Data items

....

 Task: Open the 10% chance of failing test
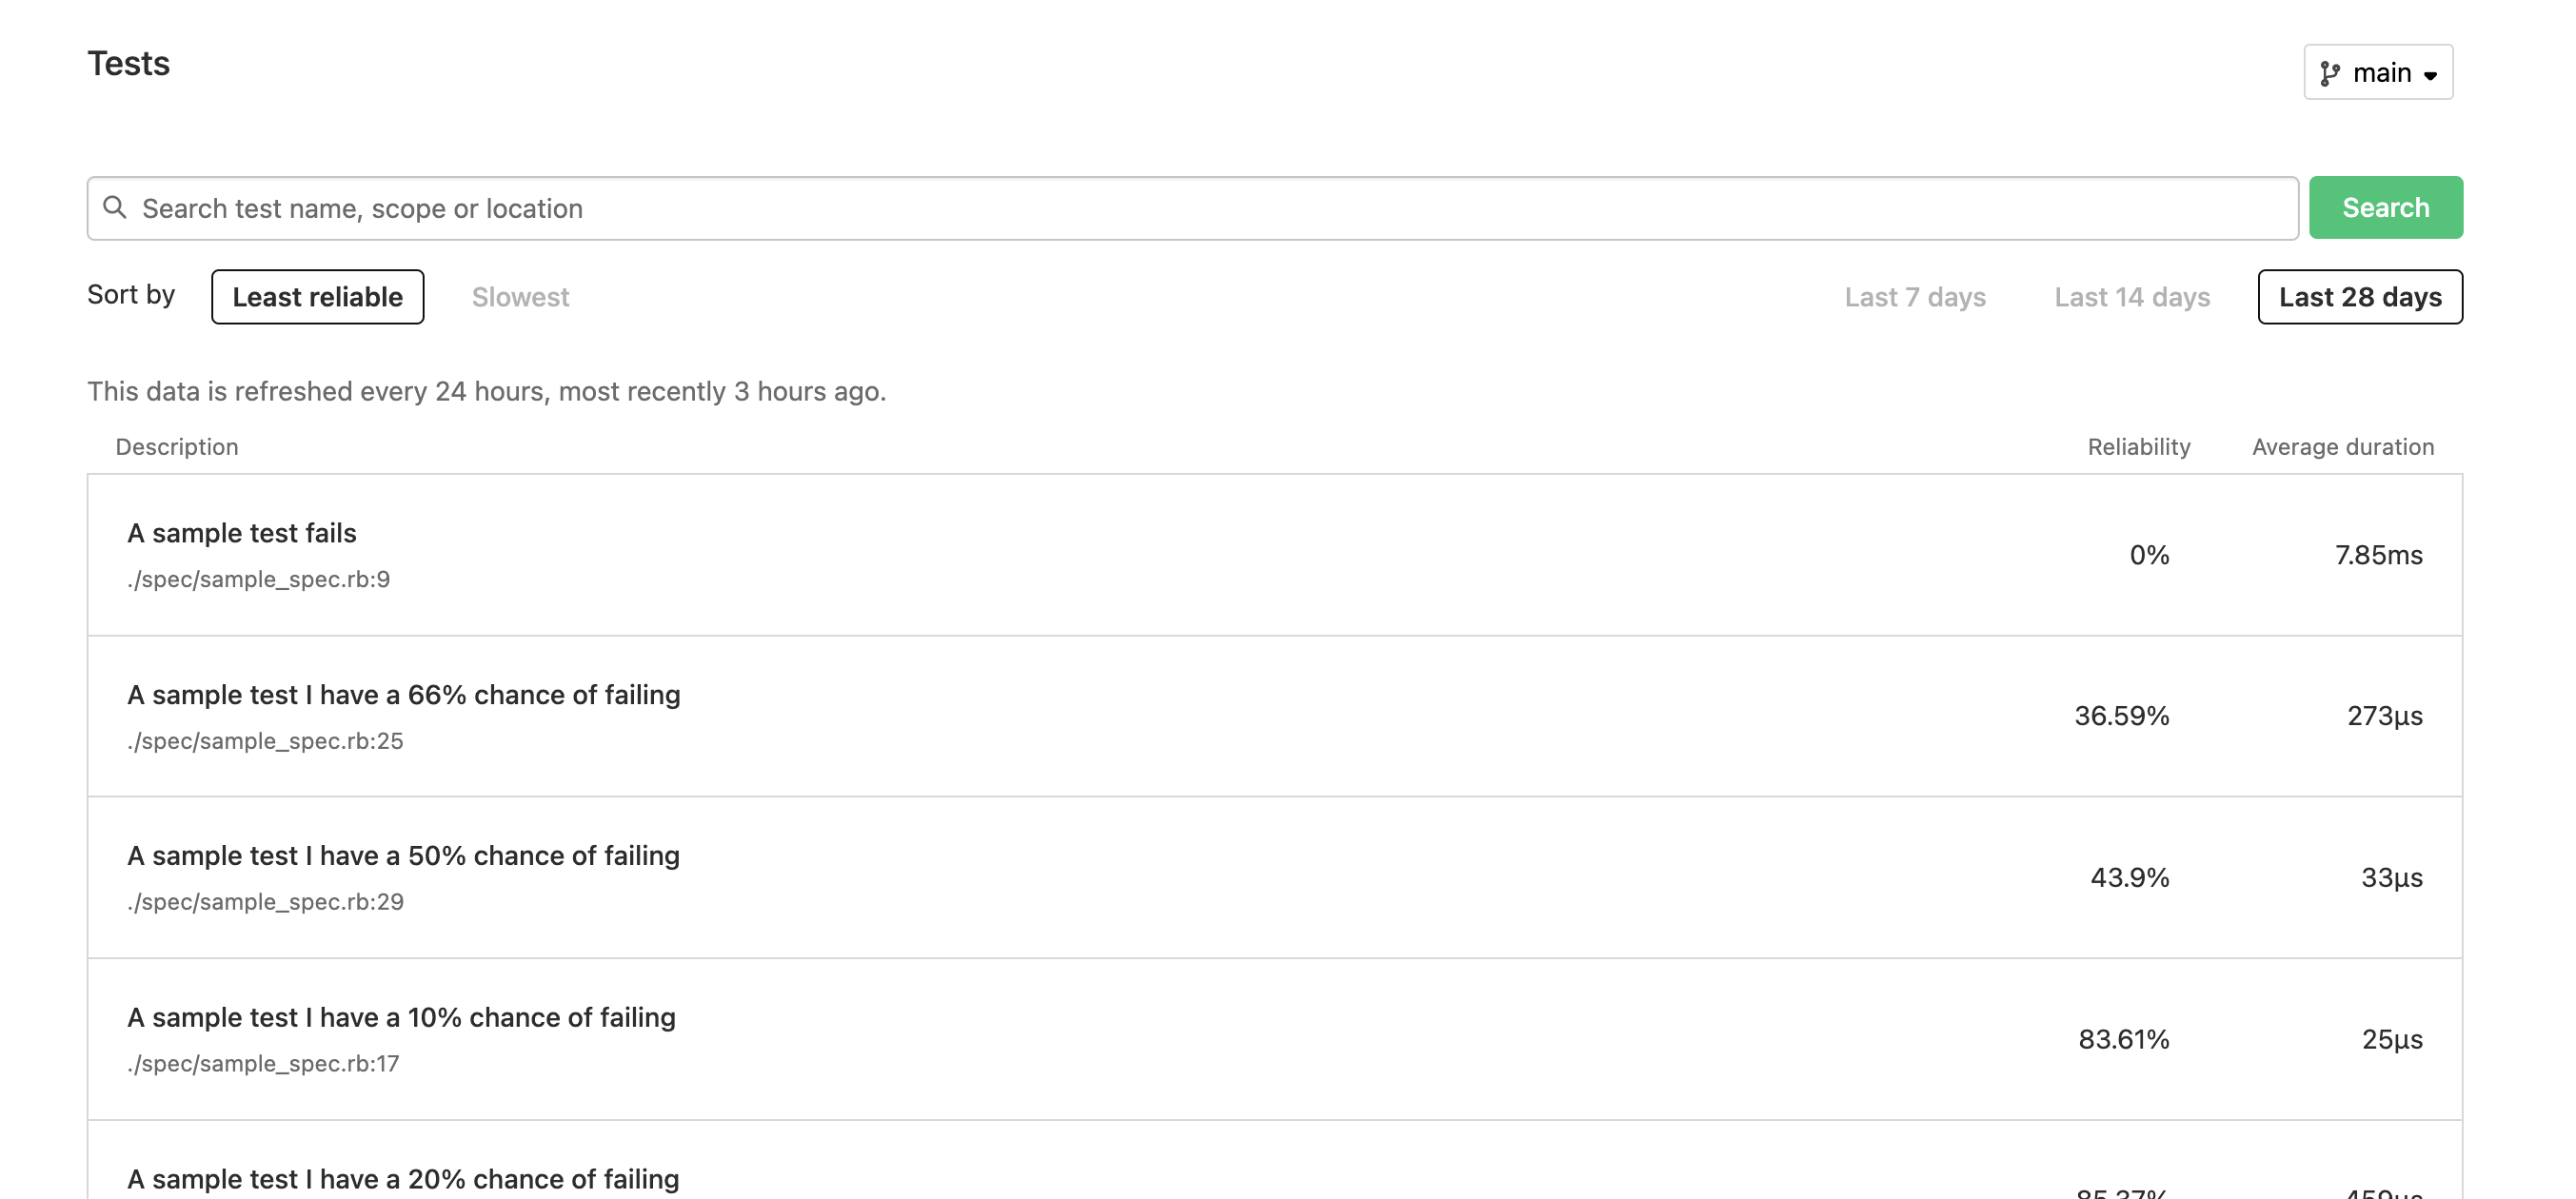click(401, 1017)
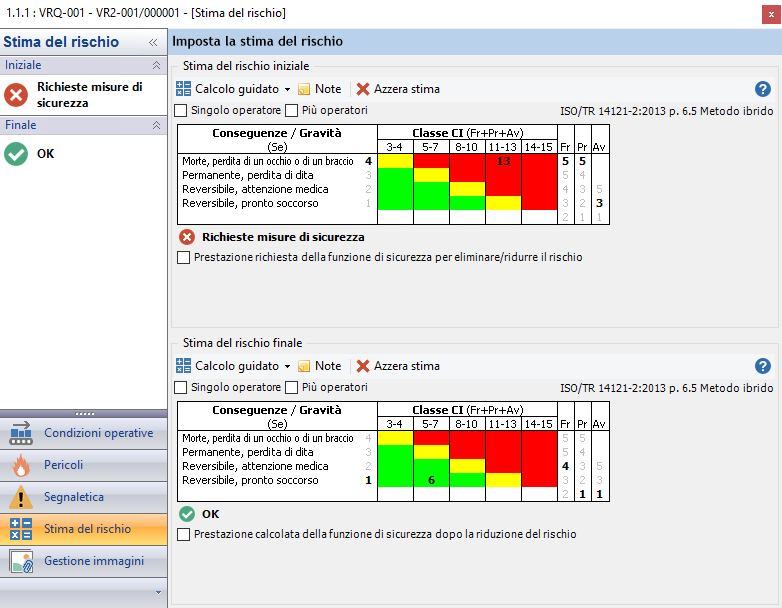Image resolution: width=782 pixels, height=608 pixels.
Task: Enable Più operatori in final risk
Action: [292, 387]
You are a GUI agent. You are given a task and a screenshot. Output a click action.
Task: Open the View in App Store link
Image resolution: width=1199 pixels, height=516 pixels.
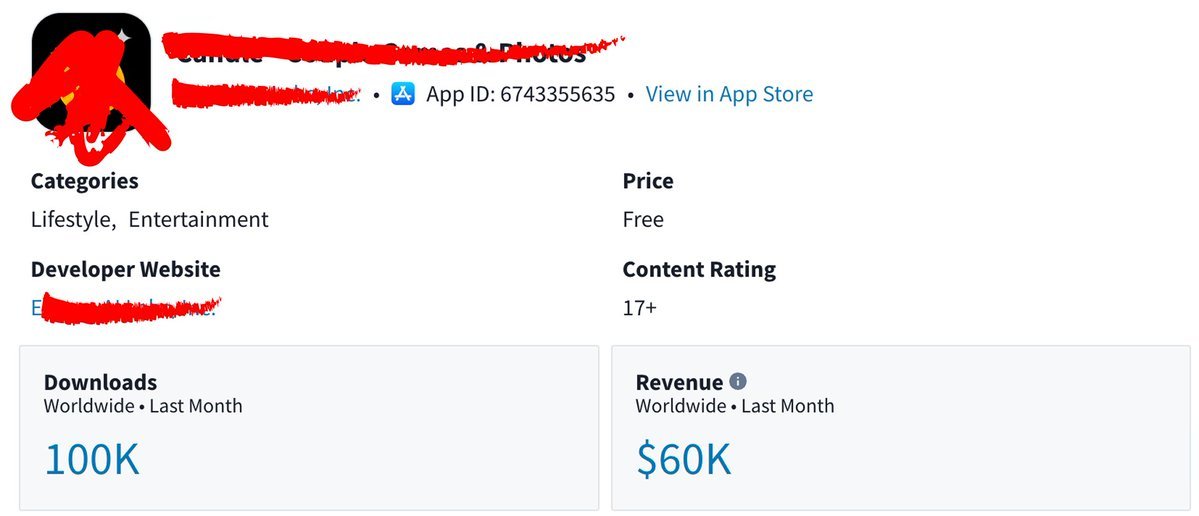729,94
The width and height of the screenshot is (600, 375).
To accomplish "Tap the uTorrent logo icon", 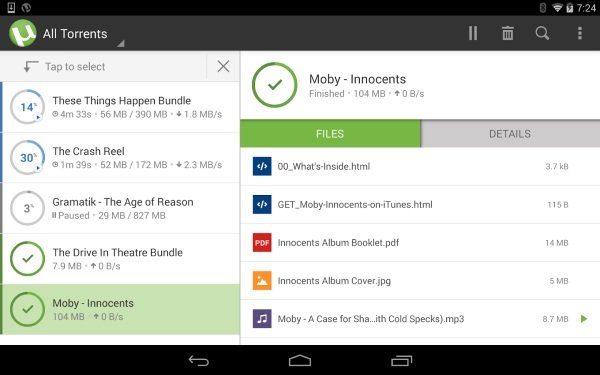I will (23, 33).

....

Pull every line containing "screenshot" from the data.

# [Solution to this task]
You are a GUI agent. You are given a task and a screenshot. Output a click action.
The width and height of the screenshot is (600, 375).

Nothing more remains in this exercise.